We Follow The Herd When Ratings Are Used

Few people like to think of themselves as followers, but when it comes to evaluating products, services, or even colleagues, many of us end up following the crowd. This matters because group evaluations—whether it’s a restaurant’s Yelp ratings or performance reviews at work—can significantly influence the success of a product, service, or someone’s career.

New research from Yale shows how the design of evaluation processes can affect outcomes, demonstrating that people who submit ratings are often influenced by the scores they’ve already seen.

These findings are especially relevant in settings where livelihoods are on the line, such as gig platforms like Upwork or Uber, where ratings can make or break a worker’s career.

Previous history

The researchers wanted to understand how seeing previous ratings affects the ones that follow, essentially exploring what happens when the audience also becomes the evaluator. They studied data from an online platform where investment professionals—mostly from hedge funds and mutual funds—share and evaluate investment recommendations.

These professionals also rate the quality of each other’s recommendations. The study compared ratings from those who had seen prior scores with those made by people who hadn’t. Importantly, all the evaluators had some expertise, as their jobs involved evaluating investments.

Several theories suggest why evaluations might start to look alike: competition, where people follow peers to avoid falling behind; reputation management, where people align with others to signal agreement; and peer deference, where an evaluator assumes their peer knows better. Since the platform’s users were anonymous, the study could rule out reputation management as a factor, focusing on the other possibilities.

Rated users

The platform allowed users to rate recommendations on a scale of 1 to 5 in two areas: the quality of the investment analysis (the justification rating) and its expected stock performance (the return rating). The first four ratings were hidden from other users, but after the fourth, the average score became public.

The researchers found that when a rating was visible, professionals were less likely to submit their own. Without a public score, 10% of viewers submitted a rating; with a score visible, only 4% did.

Private ratings, hidden from other users, tended to vary. But once a rating became public, later evaluations quickly converged, aligning 54% to 63% more closely with the initial average.
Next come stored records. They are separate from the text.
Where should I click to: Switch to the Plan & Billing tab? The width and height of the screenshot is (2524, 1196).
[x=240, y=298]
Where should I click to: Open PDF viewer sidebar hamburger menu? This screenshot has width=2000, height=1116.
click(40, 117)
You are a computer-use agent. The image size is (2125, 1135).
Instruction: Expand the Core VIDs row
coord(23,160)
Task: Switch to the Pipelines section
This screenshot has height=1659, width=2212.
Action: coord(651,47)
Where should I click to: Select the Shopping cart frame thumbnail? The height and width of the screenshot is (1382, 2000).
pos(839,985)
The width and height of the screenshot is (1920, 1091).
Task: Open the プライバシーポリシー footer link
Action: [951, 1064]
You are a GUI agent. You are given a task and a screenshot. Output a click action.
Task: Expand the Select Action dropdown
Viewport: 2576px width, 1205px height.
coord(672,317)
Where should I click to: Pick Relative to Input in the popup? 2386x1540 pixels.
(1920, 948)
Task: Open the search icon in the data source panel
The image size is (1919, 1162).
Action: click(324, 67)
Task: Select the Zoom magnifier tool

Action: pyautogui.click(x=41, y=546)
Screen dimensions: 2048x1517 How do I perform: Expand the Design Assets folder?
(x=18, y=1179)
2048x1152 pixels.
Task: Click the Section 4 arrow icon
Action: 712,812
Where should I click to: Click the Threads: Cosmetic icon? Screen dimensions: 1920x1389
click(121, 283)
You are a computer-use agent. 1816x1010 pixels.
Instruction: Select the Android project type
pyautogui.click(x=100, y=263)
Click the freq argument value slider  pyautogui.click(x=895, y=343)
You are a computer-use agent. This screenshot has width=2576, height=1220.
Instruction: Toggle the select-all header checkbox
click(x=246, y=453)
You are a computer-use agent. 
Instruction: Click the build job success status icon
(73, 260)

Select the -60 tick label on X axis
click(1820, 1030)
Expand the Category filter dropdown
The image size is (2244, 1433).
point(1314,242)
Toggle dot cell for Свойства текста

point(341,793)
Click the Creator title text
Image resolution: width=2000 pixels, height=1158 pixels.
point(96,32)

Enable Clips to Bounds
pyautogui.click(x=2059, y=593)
This shift was immediate, not gradual.

This pattern is striking because the evaluators were professionals with expertise in investment, and they were anonymous, meaning peer pressure should have been low. Yet, just seeing others’ ratings made them more likely to go along with the crowd.

Following the herd

Could it be that the converging ratings reflected a genuine consensus about quality? The data says no. The initial private ratings did not predict the future performance of the stocks, showing that higher ratings weren’t necessarily more accurate.

One thing that did reduce the herd effect was subject-area expertise. Professionals with specific experience in the industry being rated, like healthcare experts evaluating a pharmaceutical stock, were more likely to give ratings that differed from earlier ones.

These insights suggest ways to improve evaluation processes to get more accurate results. For instance, platforms could wait to show average ratings until more people have submitted their private ratings. Companies might also get better results by having experts weigh in before revealing collective feedback.

As companies increasingly involve employees in decision-making, these findings highlight the need to carefully design evaluation processes. Without careful planning, these processes could lead to biased decisions rather than fair ones.